Vaya esta página con lagunas en la memoria olvidando las negras palabras del cardenal hacia los gays y lesbianas, así como sus elogios a Falange Española y Alternativa Española, porque solo quiero recordar al teólogo comprometido con la democracia española en convulsos tiempos transitorios; evocar al dirigente obrero de la JOC y de la HOAC; al crítico con el franquismo y al promotor de la separación de la Iglesia de la Iglesia del Estado, tras un maridaje de cuarenta años.

Opto por recordar la comprometida hermandad que Fernando mantuvo con mi querido Olegario, con Setién, con Alberdi, Belda, Velasco, Patino, Cebrián, Nasarre y tantos otros, a las respetuosas órdenes del cardenal Tarancón, en los inolvidables “consejillos” de las Benedictinas madrileñas.

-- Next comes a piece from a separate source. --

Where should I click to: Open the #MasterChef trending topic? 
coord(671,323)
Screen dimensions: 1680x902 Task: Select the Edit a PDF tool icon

Prefiero quedarme con el autor de la histórica homilía que pronunció el cardenal Tarancón en la misa de coronación de Juan Carlos en la iglesia de los Jerónimos, por ser pieza oratoria excepcional, merecedora de un espacio privilegiado en la moderna historia de España. Quédome, pues, con su afán por la reconciliación, la justicia y la paz, en una sociedad libre

Solo queda agradecer a Sebastián la humildad con que ostenta su sede, la templanza de sus palabras, la sabiduría del pensamiento, la bondad de sus gestos, la grandeza de su corazón, la transparencia de su verdad, y darle las gracias por su compromiso con la democracia en momentos muy difíciles de nuestra historia donde vesánicos gritos pedían el paredón para su querido Tarancón, mientras el piso de Atocha salpicaba de sangre inocente sus paredes.

Agradecerle al cardenal la generosidad por desnudar su alma en la plaza pública, con humilde descaro caritativo al servicio de quienes sigan creyendo que en la vida hay algo más que vanidades de porcelana, soberbia plastificada, solidaridad de escaparate, amor de media vuelta y prójimos maculados, interpretando patéticamente el penoso oficio de ser titiriteros de la moral.

Solo queda enviarle un abrazo de este amigo, que sin haberle convivido, -como le dijo el cardenal Francisco-Bergoglio-, lo conoce bien por sus escritos.